#intersection of a step function and a ln based function

@tacit yarrow

look

composite step function and log

8 intercepts

oh wow i have underestimated its complexity

you can give it a shot

@tacit yarrow =ln(X+3)

couldn't fit it all on screen

latex

use the texit bot

also hell nah brother

no way in hell im solving it

also using approximations of the sum function can exponentiate the number of intercepts

how can you find the points where this function abruptly changes direction

like, all these spikes

this is one of the spikes with an accuracy of n→30

30 is one of the approximation points that doubles the number of intercepts

whats the second derivative at this point

you done derivatives with sums?

dont you just differentiate each term in the series and find the sum?

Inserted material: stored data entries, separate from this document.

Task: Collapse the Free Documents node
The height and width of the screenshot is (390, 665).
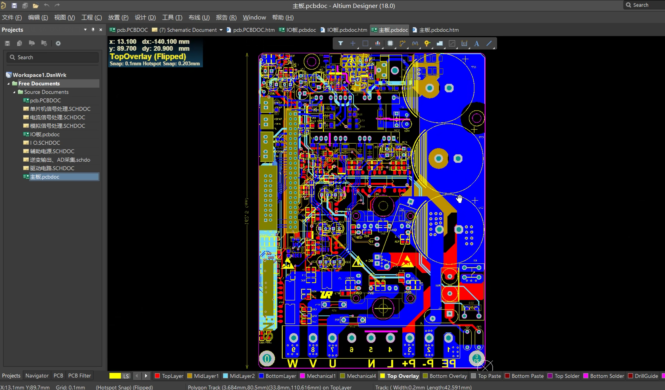Action: click(x=8, y=83)
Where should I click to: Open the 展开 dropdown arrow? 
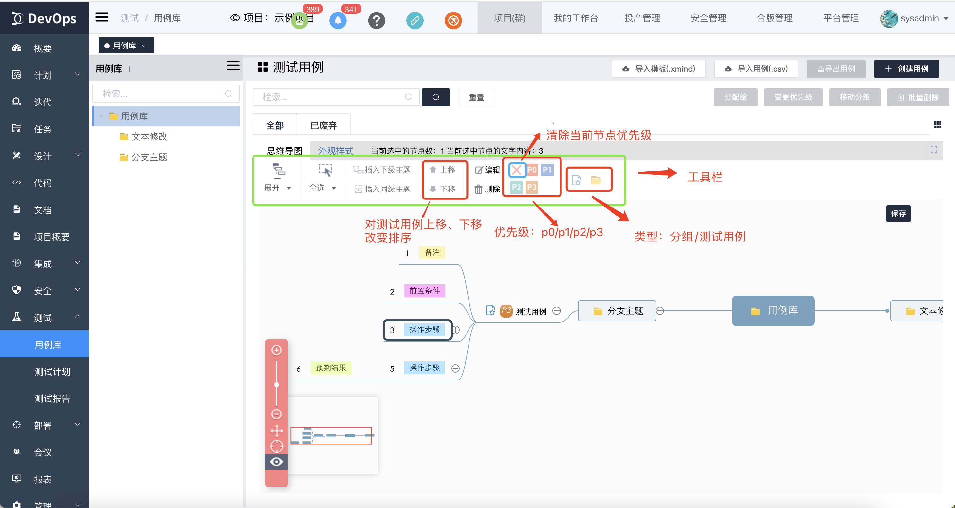point(289,188)
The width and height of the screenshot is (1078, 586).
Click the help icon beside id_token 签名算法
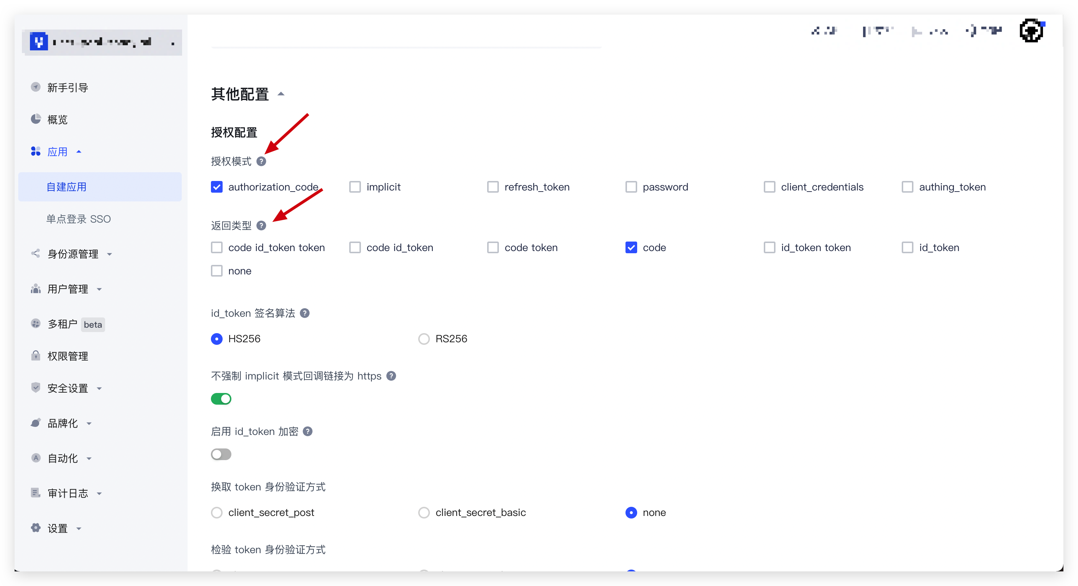(x=305, y=313)
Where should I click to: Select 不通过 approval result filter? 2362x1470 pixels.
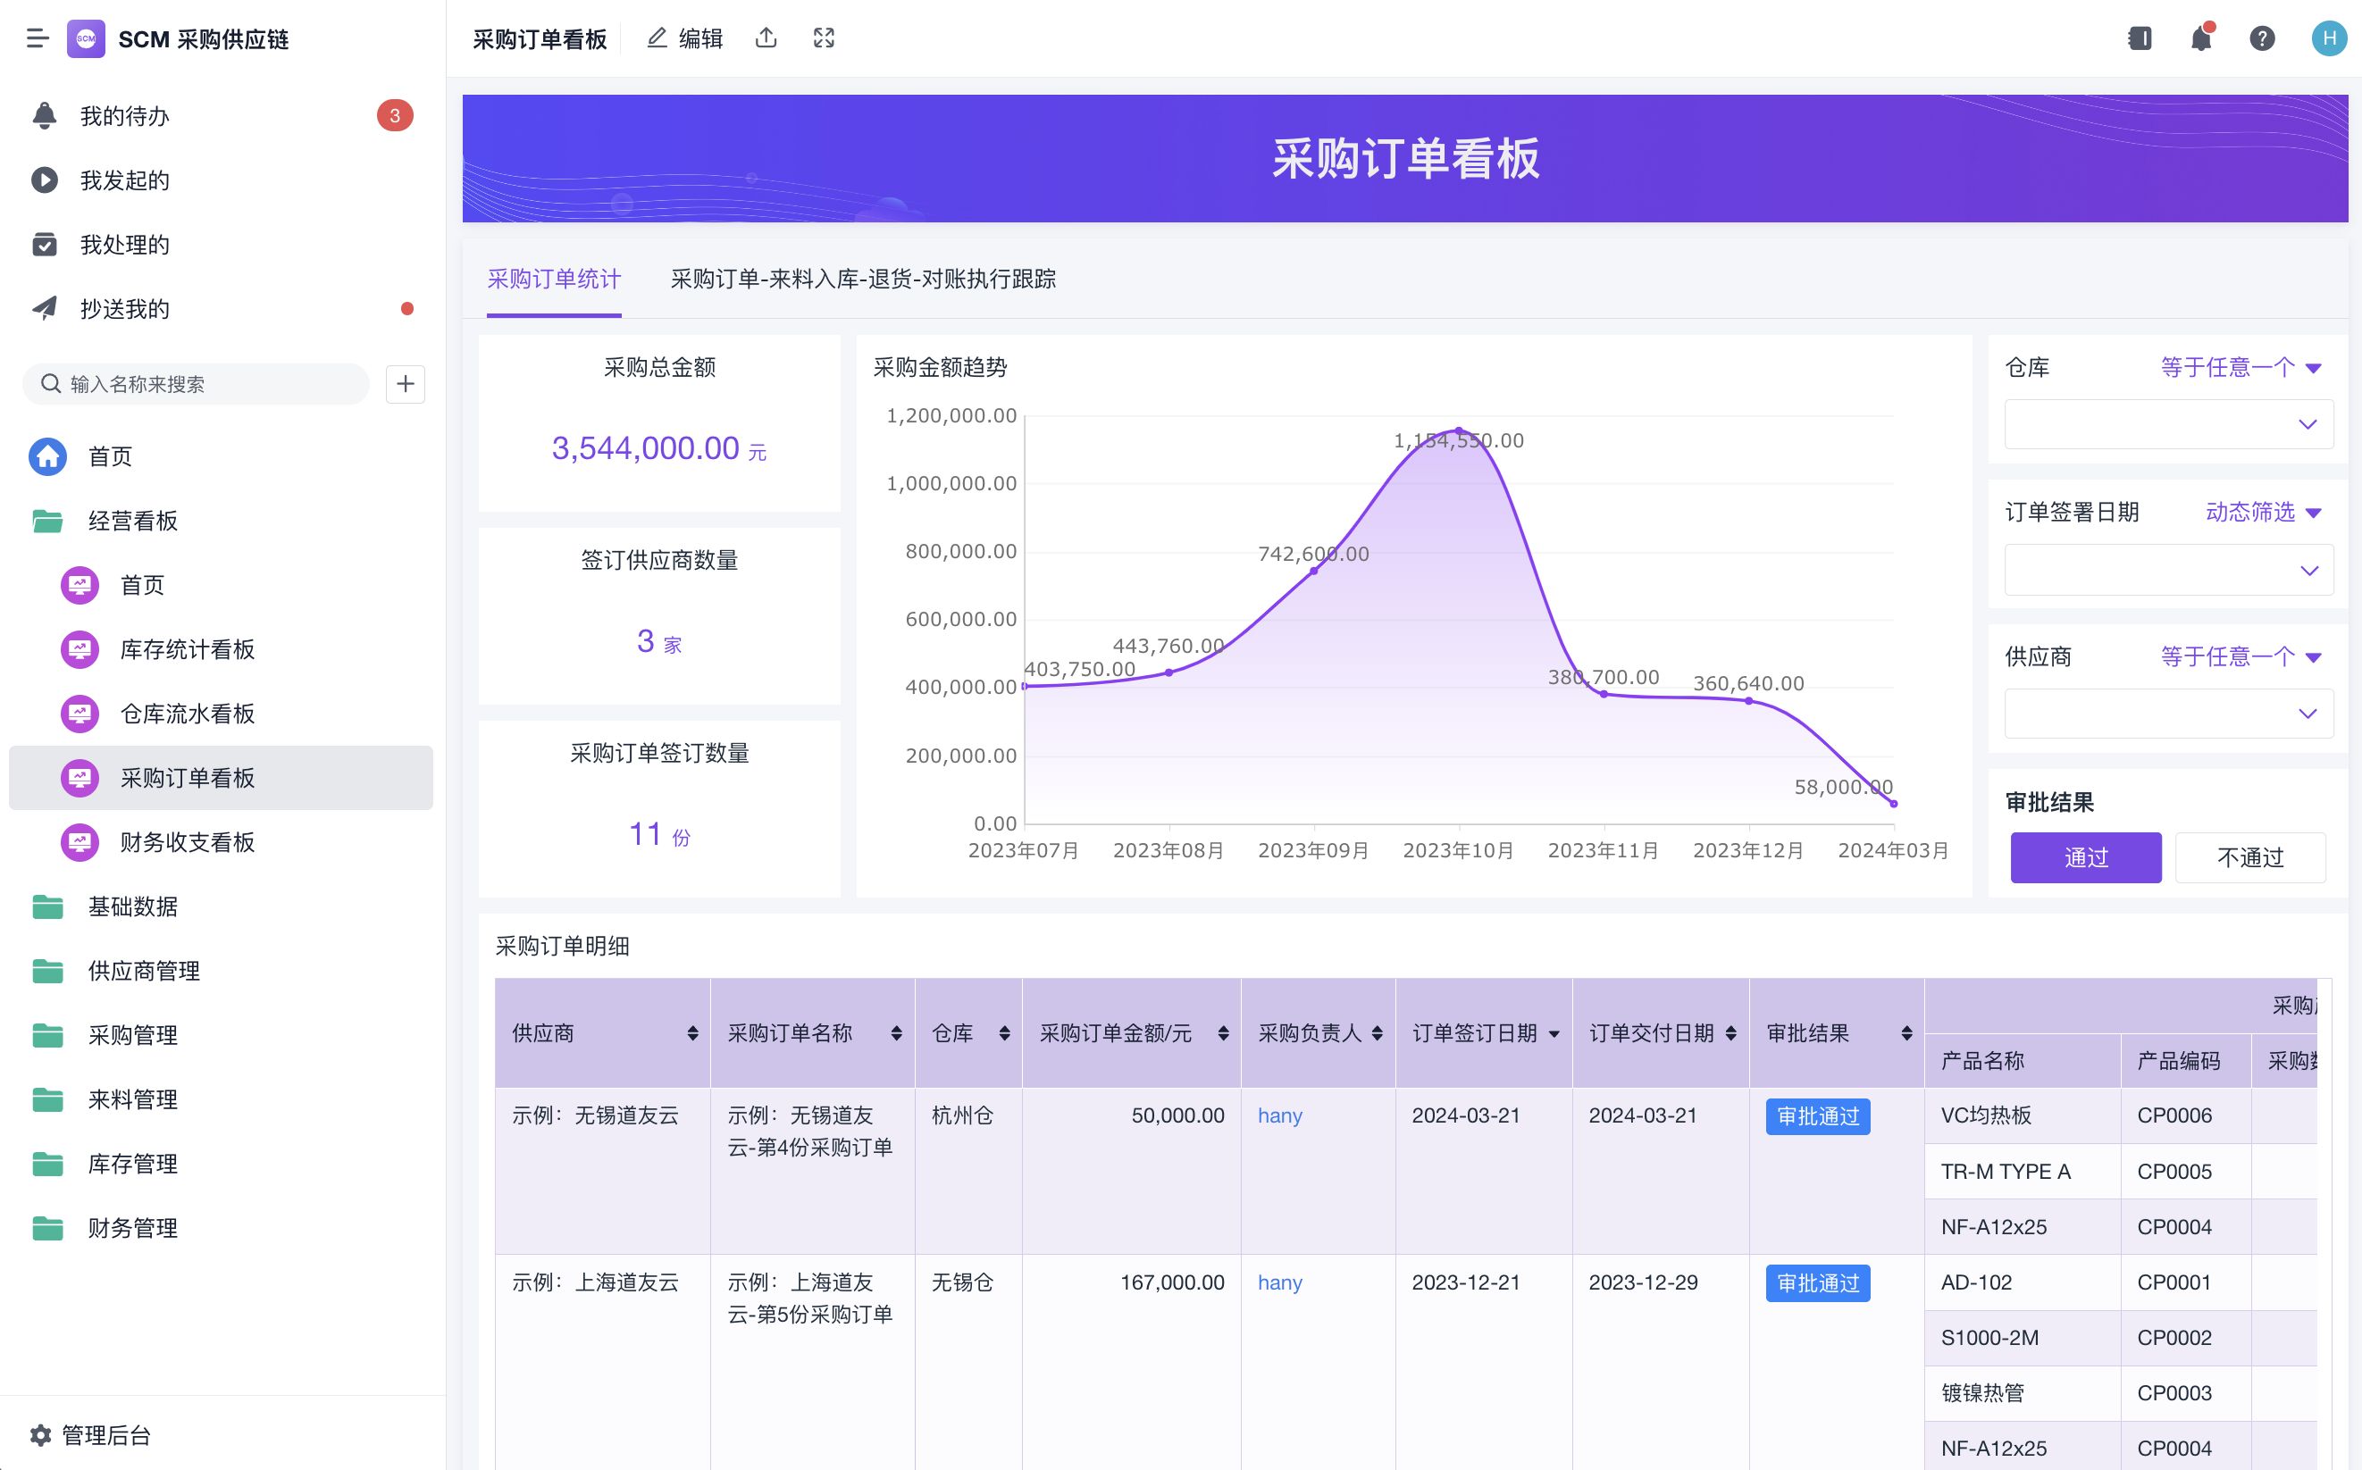(x=2249, y=858)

the derivative of a sum is the sum of the derivatives yes

brother im only finishing calc 2

so you have a progression of derivatives

it's a real fun time

I'll brb after taking the 2nd derivative of the sum

-4nsin(2nx)/π

not bad

bad

nvm it's worse

desmos took a while

the peaks are infinite at n→∞ as expected

without the slant added by the 1/6x the turning points are lie on the line y=0 and y=1 with the contact with the X axis being π/8+nπ n∈Z

then you just apply that to the 1/6x slope

bottom points lies on y=1/6x, top on y=1/6x+1

then you can redefine your bases if you want

so it remains π/8+nπ

or you can do trig to find those points

(π/8+nπ)(6/√37)

cos(arctan(1/6))→cos(arccos(6/(√(1+6²)))=6/√37

so now you have a nifty new formula for contact points with each of the lines

oh yeah peaks are 7π/8+nπ

then you can do recursion to find xs

@tacit yarrow so you see, not Bad (I would end my life if I actually had to do this)

proposal for a server challenge:
form a general formula for the intercepts of a step function with an arbitrary slope and a log based function, with workings, in the simplest possible way

I've realised that the 1/6x 'rotation' is actually a rotation and squish

yeah seems like a waste of time

I'm tired, how about calculating the intersection points of 2 lines

straight lines

keke

oh I've had an idea for the step function thing

yeah it would make it a whole lot easier

it's very beautiful

doesn't fit in this margin

only thing left is me dying and some bloke discovering it 400 years later

did I ever have a strategy? who knows

anyways my actual idea was to define it as a piecewise function, then you can solve for the points geometrically

seeing as that piecewise function is what the Fourier transform is tending to

why not skip to the chase and just work with the piecewise function

also works much better under the rotation that I'm actually trying to apply

rather than needing scaling on the X component

still needs W but a lot simpler

I should sleep more often, maybe then it wouldn't take me 30 minutes of waffle to come up with an obvious solution

That's not always the case

U need to be sure that the series is unif convergent

and Majorant, but that doesn't matter here as I wasn't taking the derivative of the infinite series

I was taking the derivative of an approximation

Whatever u say